* Start RECORD LIST *

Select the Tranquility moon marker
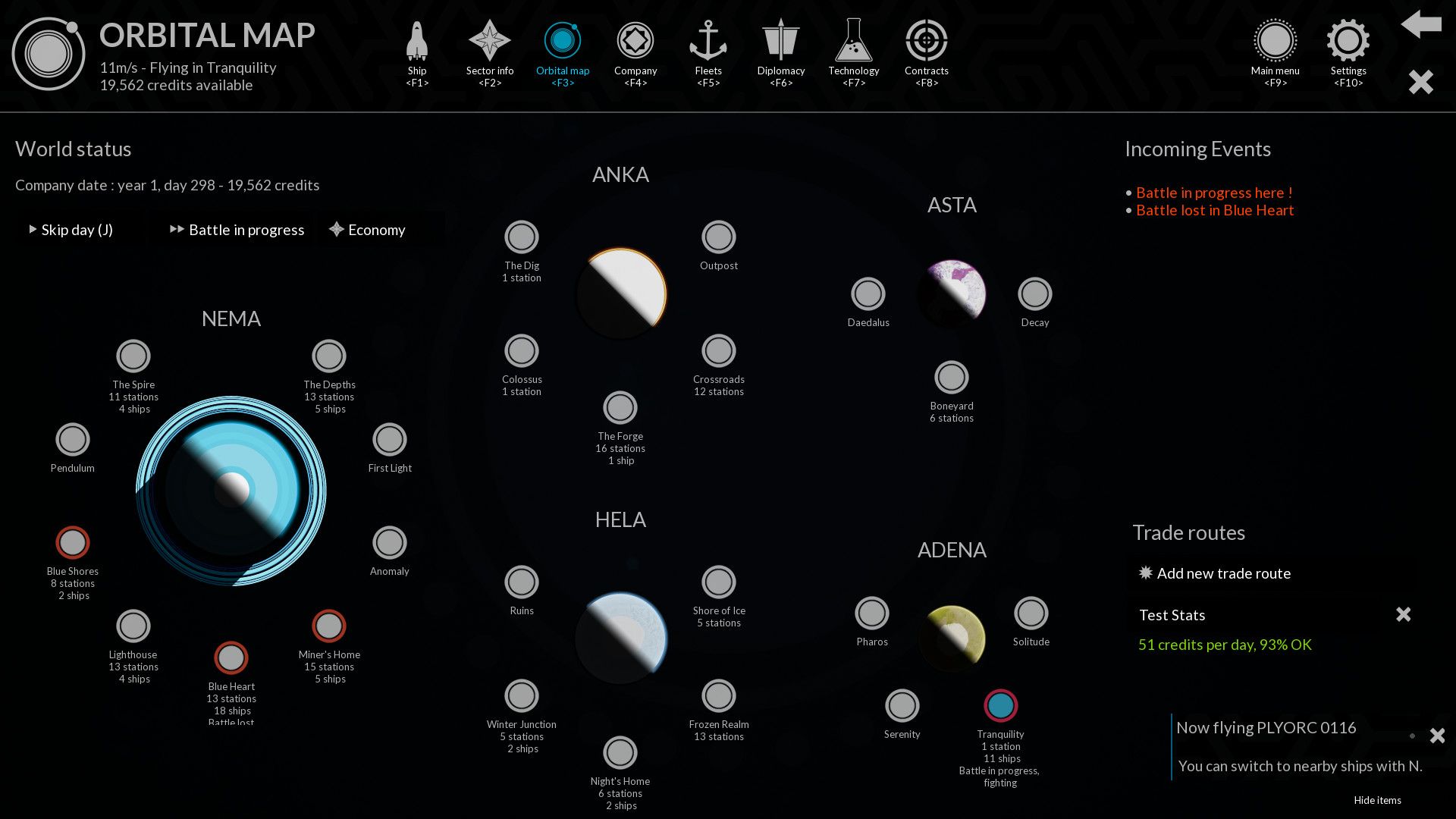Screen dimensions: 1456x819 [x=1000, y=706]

* End RECORD LIST *
* Start RECORD LIST *

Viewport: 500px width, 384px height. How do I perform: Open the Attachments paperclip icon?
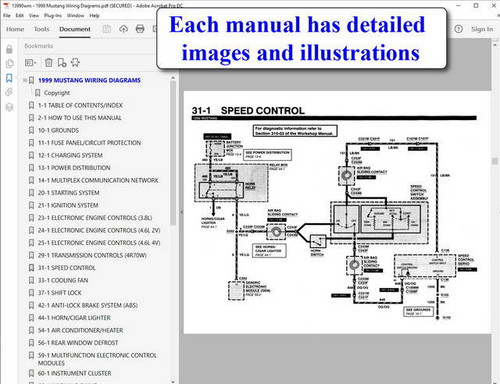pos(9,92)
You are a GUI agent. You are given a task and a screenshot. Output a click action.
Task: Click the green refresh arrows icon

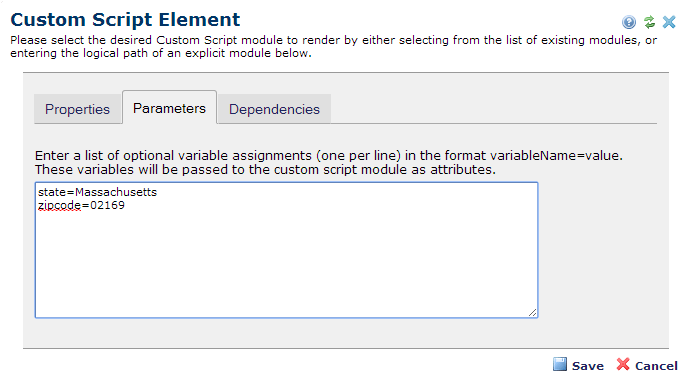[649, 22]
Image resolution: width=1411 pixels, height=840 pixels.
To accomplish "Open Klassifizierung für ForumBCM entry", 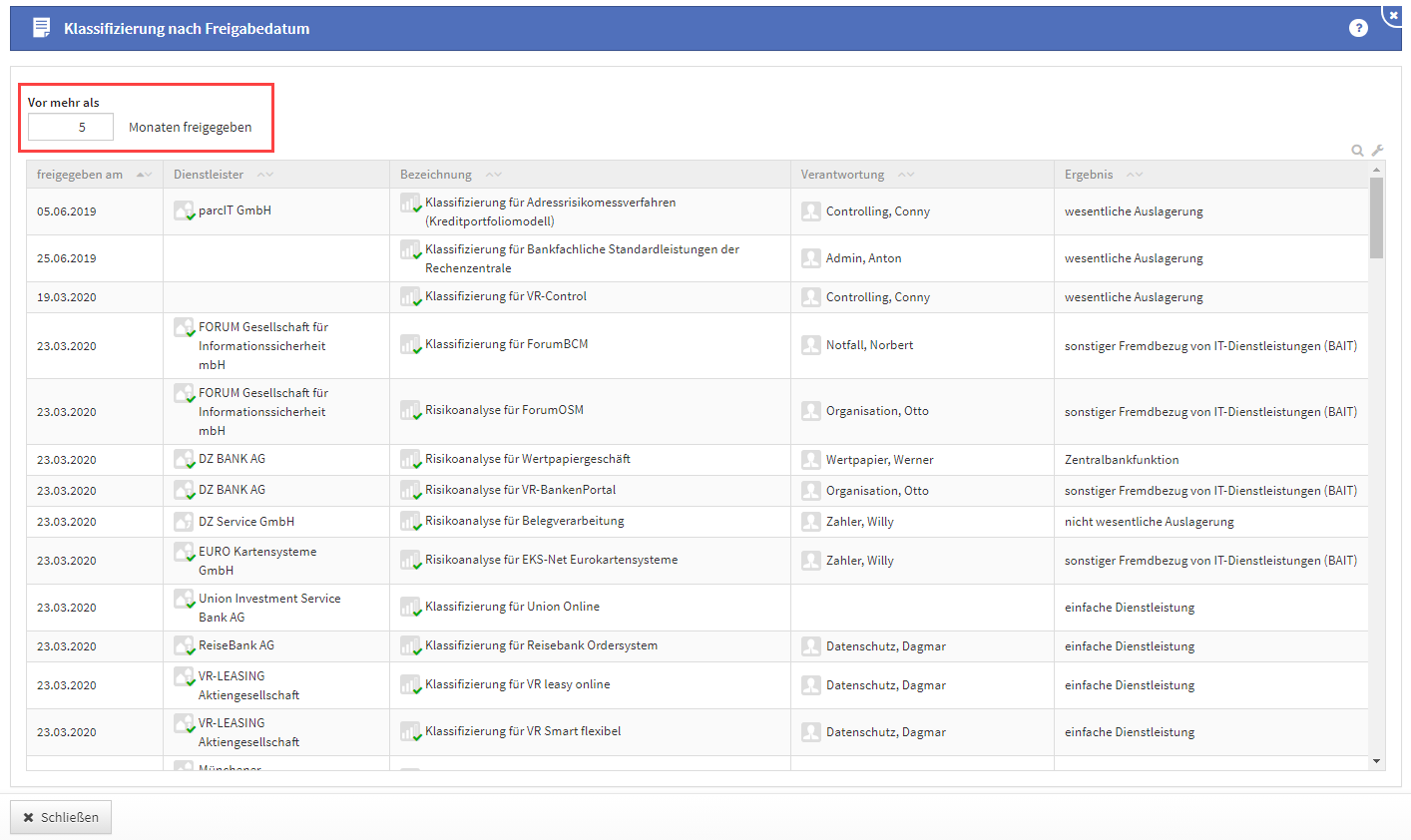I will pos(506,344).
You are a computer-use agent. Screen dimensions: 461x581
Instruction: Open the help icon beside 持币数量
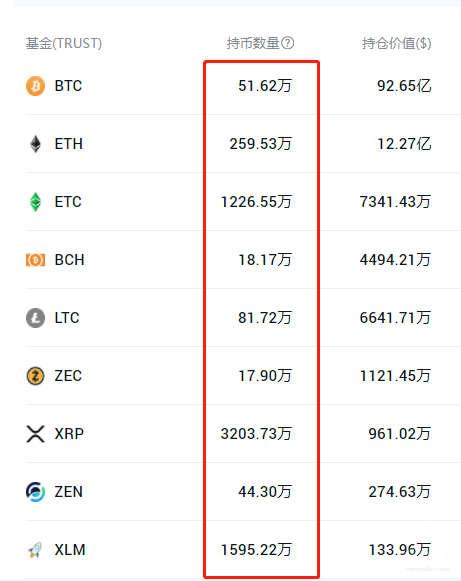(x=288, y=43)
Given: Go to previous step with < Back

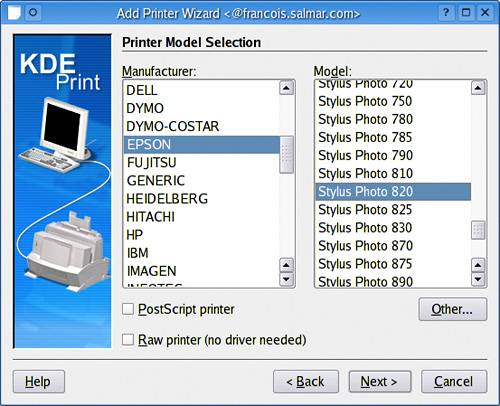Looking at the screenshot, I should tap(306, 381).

* End RECORD LIST *
* Start RECORD LIST *

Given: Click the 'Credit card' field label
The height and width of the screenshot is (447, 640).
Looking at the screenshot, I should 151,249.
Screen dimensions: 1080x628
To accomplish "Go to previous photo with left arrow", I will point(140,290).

* End RECORD LIST *

Please write out the lines of the records starting at the line that contains "Given: Click the 'Credit card' field label" and ending at the line that contains "I will point(140,290).", both included, exactly as they stand.

Given: Click the 'Credit card' field label
The height and width of the screenshot is (447, 640).
Looking at the screenshot, I should 151,249.
Screen dimensions: 1080x628
To accomplish "Go to previous photo with left arrow", I will point(140,290).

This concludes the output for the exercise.